Kendi ifadesine göre yaşamı boyunca 18’i başarılı, 12’si başarısız toplam 30 kez cezaevinden kaçma girişimi olan ve ilerleyen yaşına rağmen iki arkadaşı ile banka soygunculuğuna devam eden Forrest Tucker’ın hikâyesi.
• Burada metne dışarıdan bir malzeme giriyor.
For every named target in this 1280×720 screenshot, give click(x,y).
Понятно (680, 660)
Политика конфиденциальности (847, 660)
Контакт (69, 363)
Amerikalı gazeteci David Grann’in 2003’te The New Yorker dergisinde yayımlanan makalesinden (Makale daha sonra Grann’in “The Devil and Sherlock Holmes” adlı derlemesinde de yer almış) esinlenen senaryosunu yazan David Lowery’nin yönetmenliğini de yaptığı bir ABD yapımı. Başrol oyuncularından Robert Redford’un son oyunculuğu olduğunu belirttiği film en az hikâyenin kahramanı kadar Redford’a da adanmış görünen bir çalışma. Redford’a Casey Affleck, Sissy Spacek, Dany Glover ve Tom Waits’in eşlik ettiği zengin kadrolu film bir suçlunun hikâyesini esprili, sakin ve hafif bir havada anlatırken; aksiyondan ve onun hız, kaos, gürültü ve heyecan gibi olmazsa olmaz unsurlarından hemen tamamen uzak duruyor. Yaşlı adamın peşine düşen dedektifin sözleri ile, “Eskiden genç olan yaşlı bir adam ve sadece banka soymayı seviyor” diye tanımlanabilecek adamın 1981’deki birkaç ayına odaklanan hikâye başta Redford’unkiler olmak üzere bazı sinema eserlerine göndermeleri ile de dikkat çeken, bir karakteri olduğu gibi ve yargılamadan anlatması ile de dikkat çeken eğlenceli bir yapıt.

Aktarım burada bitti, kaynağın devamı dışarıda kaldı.